» **Set problem**:
Continue the passage below on the Gellen Peninsula, starting after its final sentence.

» **Article**:

⟨

The Gellen or Gellen Peninsula (German: Halbinsel Gellen) is a tongue of land (a so-called spit) at the southern end of the island of Hiddensee off the north German Baltic coast. Its southern part is protected as an important bird reserve and is part of protection zone I of the Western Pomerania Lagoon Area National Park. It is therefore not accessible to the public.

It consists of post-ice age sand depositions and is growing annually by a few metres to the south. The dredging of the shipping channel between the island of Bock and the Gellen prevents a graded shoreline from being formed, which would otherwise be typical of the eastern Baltic Sea area with its numerous spits.

The peninsula is a maximum of 500 metres wide and ca. 5 kilometres long, but only a few metres high. Its individual berms may be clearly seen. Topographically it may be divided into two areas:

Whilst the Neugellen grows southwards, sand is removed from Altgellen. South of the Gellen is an extensive wind-affected mudflat or Windwatt, the Vierendehlgrund, which is occasionally exposed. The growth of the Gellen has slowed down considerably since about 1990 and will eventually cease in the coming decades because it will come up against the shipping channel to the southwest.

⟩

» **Dataset excerpt**:

⟨

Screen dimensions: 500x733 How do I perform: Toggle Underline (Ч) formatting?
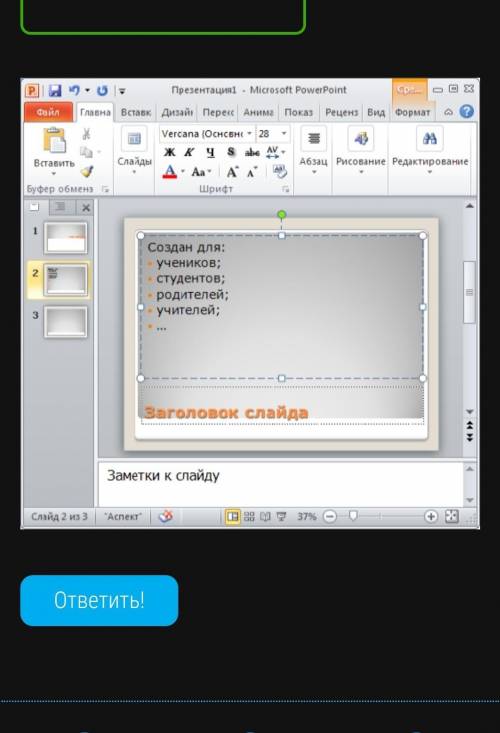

⟩

» **Right answer**:
Place names on the Gellen from north to south:

On the western shore of the Neugellen is a sea cliff up to four metres high, which unlike the Dornbusch has its origins in dune formation, not ice age depositions. On the Altgellen is a coastal defence wood of wind-resistant Scots Pine has been planted; further south there are also a few individual birches and other trees. Most of it is covered with dune grasses, poor grassland and heath, however.

In 1864, a storm surge drove an 8 metre deep breach through the peninsula south of Neuendorf, at the so-called Schwarzer Peter ("Black Peter"). In spite of intensive attempts, it could not be closed in the succeeding decades; instead it widened to 250 metres. Only after the construction of the stone embankment was the Gellen peninsula finally rejoined to Hiddensee island. Today there is the risk of another breach in the area of the Klimphores Bay. There the land is only 250 metres wide. Groynes (some even made of stone), beach nourishment, artificial dunes and the planting of Beachgrass and pines are being used to counteract the abrasion of the coastline.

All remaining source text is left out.